Keyboard shortcuts

Press or to navigate between chapters

Press S or / to search in the book

Press ? to show this help

Press Esc to hide this help

Runbook: LongTransaction

Source of truth: tools/observability/alerts/angarabase_alerts.yaml. Backed by: RM-0.6.3.8 S7, RM-0.6.4.4 (SSI).

What It Means

angarabase_txn_oldest_snapshot_age_seconds > 300 — the oldest open transaction has been alive for more than 5 minutes. This blocks MVCC GC and leads to bloat.
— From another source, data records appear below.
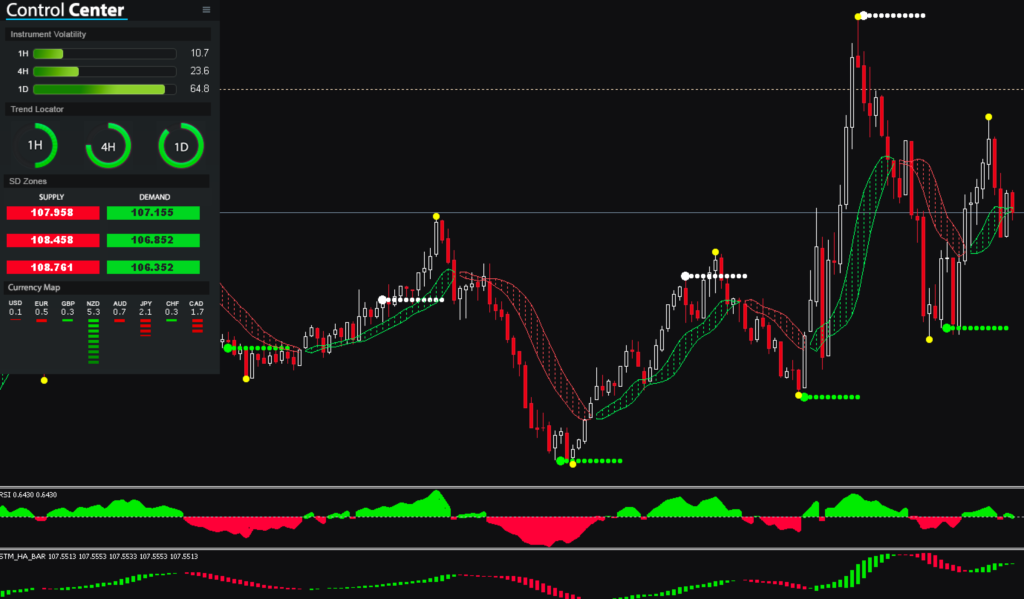The image size is (1024, 599).
Task: Click supply zone level 108.761
Action: [53, 267]
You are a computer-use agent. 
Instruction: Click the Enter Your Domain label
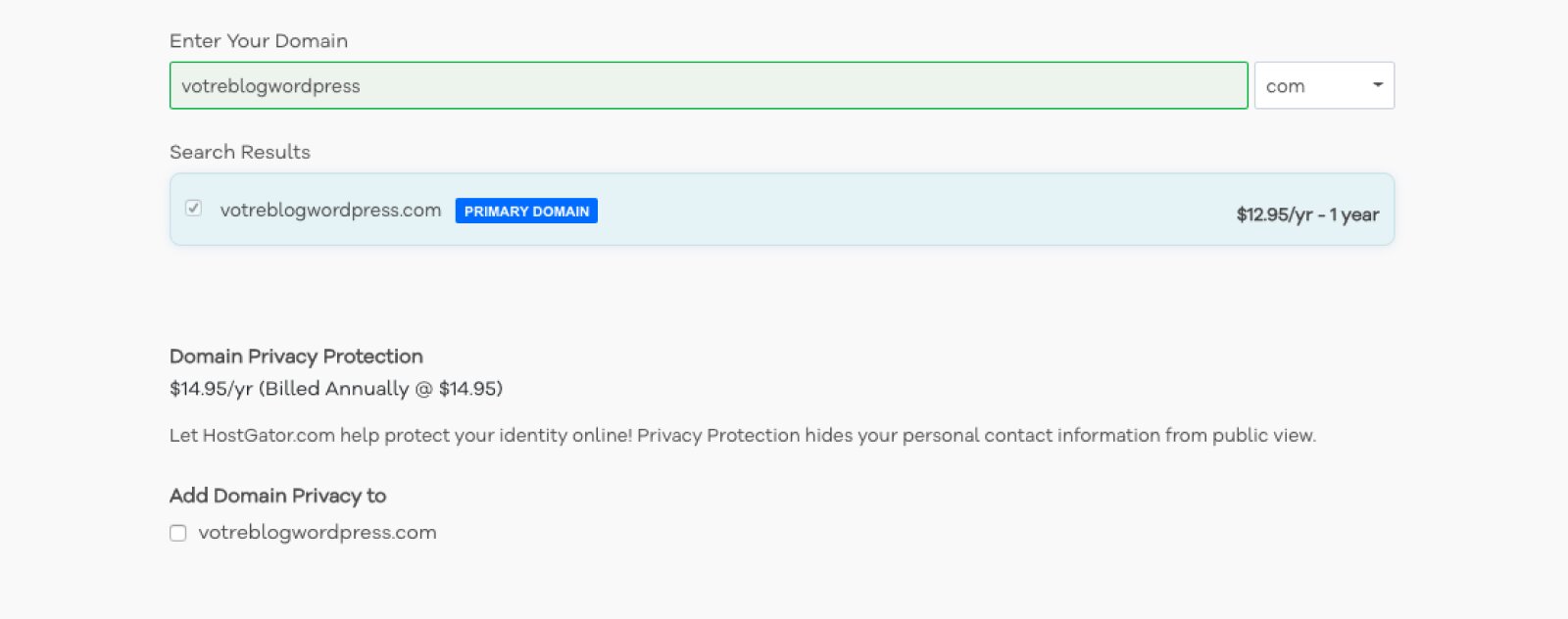click(259, 40)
For SERIALIZABLE transactions: holding a transaction for a long time also blocks cleanup (GC) of SIREAD locks and the SSI conflict graph, which can increase false positive aborts (40001) for new transactions because of lock escalation.

Severity

warning. At 30+ minutes it becomes a real GC blocker. For SSI workloads, it is critical for throughput because of aborts.

Initial response

  1. Grafana Overview v2 → row “GC / MVCC”.
  2. Find the transaction PID:
SELECT pid, age(now(), xact_start) AS age, state, query
FROM angara_stat_activity
WHERE state IN ('idle in transaction', 'active')
ORDER BY xact_start ASC LIMIT 5;

Diagnostics

curl -sf http://127.0.0.1:9898/metrics | rg -E 'txn_(oldest_snapshot|active|idle)'
curl -sf http://127.0.0.1:9898/metrics | rg gc_

Mitigation

CauseAction
Client stuck in idle in transactionEnable idle_in_transaction_session_timeout
Long analytical queryMove to a read replica; split into batches
Pgbouncer poolCheck server_idle_timeout, restart the pool
Application bugFix on the client side (transaction scope)

Forced abort (last resort):

SELECT pg_terminate_backend(<pid>);

Escalation

If the transaction is older than 1 hour and blocks GC until bloat > 30%, consider terminate + escalation and document the incident.